De leden van de Partij voor de Dieren-fractie hebben voorts een aantal opmerkingen
over het opnemen van mensenrechten in de verordening. Het kabinet gaf in een eerdere
beantwoording aan zich hier hard voor te maken.18 Toch krijgen deze leden het signaal dat Nederland zich niet heeft uitgesproken over
het opnemen van mensenrechten in de afgelopen Milieuraad. Kan de Minister dit bevestigen?
Deze leden onderstrepen het belang van het opnemen van mensenrechten als vereiste
voor de import van producten in de wettekst, gezien het feit dat inheemse volkeren
80% van de natuur ter wereld beschermen maar stelselmatig te maken krijgen met mensenrechtenschendingen.
Het is dan ook niet toereikend om mensenrechten af te doen met een magere verwijzing
naar de Europese wet met betrekking tot internationaal maatschappelijk verantwoord
ondernemen (IMVO).
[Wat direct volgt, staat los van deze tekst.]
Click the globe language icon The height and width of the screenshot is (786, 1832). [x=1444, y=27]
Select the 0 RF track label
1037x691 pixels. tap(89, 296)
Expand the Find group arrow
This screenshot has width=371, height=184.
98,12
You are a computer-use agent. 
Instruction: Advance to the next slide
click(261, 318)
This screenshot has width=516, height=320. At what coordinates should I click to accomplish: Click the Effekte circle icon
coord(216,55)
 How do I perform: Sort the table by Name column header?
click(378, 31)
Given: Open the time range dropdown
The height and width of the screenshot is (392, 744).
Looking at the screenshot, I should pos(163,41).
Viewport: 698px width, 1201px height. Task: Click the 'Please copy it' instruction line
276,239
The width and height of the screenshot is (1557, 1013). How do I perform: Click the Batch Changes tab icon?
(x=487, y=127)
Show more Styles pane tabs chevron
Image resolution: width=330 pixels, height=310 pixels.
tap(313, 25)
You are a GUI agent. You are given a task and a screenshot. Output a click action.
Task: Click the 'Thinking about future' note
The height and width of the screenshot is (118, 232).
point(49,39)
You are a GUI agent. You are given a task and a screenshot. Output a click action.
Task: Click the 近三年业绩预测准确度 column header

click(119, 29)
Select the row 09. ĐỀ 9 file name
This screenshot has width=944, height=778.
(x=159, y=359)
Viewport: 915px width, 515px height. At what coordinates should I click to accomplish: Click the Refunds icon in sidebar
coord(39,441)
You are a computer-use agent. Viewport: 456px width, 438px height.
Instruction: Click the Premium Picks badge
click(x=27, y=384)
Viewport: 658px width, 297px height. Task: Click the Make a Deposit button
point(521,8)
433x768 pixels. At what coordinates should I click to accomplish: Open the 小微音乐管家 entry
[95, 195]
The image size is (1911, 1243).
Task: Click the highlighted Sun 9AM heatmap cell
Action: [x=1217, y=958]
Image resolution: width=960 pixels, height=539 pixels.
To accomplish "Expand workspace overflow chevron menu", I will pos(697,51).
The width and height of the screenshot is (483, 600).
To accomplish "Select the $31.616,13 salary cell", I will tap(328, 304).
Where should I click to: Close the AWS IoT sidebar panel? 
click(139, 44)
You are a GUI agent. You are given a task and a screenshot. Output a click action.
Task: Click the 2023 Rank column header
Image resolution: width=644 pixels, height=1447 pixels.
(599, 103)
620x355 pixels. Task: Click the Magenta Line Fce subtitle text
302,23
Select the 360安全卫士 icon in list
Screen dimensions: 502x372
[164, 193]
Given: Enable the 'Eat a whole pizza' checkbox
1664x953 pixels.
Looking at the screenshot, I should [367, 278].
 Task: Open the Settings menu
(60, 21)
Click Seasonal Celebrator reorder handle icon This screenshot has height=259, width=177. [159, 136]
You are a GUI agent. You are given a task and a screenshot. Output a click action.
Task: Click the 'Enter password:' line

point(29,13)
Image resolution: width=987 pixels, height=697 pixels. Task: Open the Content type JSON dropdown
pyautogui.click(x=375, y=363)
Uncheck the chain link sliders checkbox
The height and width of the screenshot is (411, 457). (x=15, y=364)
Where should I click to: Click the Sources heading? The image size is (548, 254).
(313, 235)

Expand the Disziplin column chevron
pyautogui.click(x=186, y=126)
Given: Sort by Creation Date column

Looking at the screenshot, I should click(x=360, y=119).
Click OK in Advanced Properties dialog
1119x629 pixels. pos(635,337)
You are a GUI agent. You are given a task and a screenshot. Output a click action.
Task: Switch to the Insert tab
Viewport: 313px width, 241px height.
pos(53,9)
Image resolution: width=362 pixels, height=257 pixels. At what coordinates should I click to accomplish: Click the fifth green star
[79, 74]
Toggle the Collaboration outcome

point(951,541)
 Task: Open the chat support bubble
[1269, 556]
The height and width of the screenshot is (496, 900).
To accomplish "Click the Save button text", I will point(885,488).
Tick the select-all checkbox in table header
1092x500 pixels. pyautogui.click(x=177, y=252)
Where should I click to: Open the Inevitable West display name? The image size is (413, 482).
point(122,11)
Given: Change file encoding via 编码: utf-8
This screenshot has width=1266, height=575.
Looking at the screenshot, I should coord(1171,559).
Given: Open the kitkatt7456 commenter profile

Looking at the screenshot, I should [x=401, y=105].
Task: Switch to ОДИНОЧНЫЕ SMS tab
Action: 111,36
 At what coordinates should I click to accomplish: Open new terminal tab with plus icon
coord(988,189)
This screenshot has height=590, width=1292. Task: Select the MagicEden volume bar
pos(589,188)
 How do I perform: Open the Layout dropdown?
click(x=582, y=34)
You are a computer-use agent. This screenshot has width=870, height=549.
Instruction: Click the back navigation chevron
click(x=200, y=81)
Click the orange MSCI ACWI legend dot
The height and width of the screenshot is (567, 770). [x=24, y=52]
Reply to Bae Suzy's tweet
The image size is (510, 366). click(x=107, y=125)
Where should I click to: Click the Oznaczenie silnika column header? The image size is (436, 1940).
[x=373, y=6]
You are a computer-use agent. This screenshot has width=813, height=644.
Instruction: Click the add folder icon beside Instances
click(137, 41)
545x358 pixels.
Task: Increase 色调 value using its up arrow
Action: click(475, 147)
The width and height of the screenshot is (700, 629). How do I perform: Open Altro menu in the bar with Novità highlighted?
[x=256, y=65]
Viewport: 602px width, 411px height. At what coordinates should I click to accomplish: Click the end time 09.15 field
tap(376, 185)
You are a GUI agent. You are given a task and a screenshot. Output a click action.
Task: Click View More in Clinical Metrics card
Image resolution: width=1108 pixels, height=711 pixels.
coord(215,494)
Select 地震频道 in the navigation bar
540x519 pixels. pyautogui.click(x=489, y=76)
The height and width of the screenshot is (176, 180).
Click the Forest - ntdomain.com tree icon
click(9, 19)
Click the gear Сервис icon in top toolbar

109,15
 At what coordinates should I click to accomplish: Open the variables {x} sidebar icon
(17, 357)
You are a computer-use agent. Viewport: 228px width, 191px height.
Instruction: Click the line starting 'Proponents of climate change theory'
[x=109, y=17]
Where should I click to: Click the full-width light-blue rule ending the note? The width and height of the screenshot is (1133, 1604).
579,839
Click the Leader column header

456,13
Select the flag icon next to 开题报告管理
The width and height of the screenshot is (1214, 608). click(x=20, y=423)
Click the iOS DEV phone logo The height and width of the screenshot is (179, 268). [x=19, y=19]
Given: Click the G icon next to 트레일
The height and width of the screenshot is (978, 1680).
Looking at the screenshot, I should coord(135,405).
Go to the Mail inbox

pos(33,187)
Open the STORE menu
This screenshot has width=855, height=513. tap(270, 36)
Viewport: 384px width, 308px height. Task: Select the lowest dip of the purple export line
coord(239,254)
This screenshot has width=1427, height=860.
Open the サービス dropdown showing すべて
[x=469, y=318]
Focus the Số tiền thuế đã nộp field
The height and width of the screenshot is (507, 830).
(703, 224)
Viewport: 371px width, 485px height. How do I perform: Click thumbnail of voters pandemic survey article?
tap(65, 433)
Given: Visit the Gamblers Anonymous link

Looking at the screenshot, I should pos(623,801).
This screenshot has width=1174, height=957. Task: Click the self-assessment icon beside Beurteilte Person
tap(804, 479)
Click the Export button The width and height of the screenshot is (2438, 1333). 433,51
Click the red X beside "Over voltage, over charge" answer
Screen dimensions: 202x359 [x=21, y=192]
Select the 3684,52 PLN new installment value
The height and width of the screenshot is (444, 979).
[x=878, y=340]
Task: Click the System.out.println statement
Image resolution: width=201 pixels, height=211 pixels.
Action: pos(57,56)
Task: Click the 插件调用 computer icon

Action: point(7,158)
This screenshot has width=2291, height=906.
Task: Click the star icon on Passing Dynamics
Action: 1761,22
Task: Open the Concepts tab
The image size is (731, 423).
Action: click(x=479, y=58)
Klopt het dat er binnen de Raad nog wordt gesproken over het opnemen
van mensenrechten in de wettekst? Kan de Minister toezeggen die discussie te helpen
door zich in de aankomende Milieuraad uit te spreken voor het in de wettekst opnemen
van respect voor mensenrechten als vereiste waaronder producten op de EU-markt gebracht
mogen worden?
Nederland heeft zich in de Raadswerkgroep uitgesproken voor het opnemen van mensenrechten,
de rechten van oorspronkelijke bewoners evenals de rechten van kleine boeren en boeren
gemeenschappen. Er wordt op dit moment nog onderhandeld over verdere verankering van
mensenrechten in de ontbossingsverordening, maar niet in relatie tot het opnemen ervan
onder artikel 3 (verbod). Nederland spreekt zich uit voor het respecteren van mensenrechten
in relatie tot het succesvol stoppen van ontbossing, maar zal niet pleiten voor het
opnemen van mensenrechten als vereiste in de ontbossingsverordening.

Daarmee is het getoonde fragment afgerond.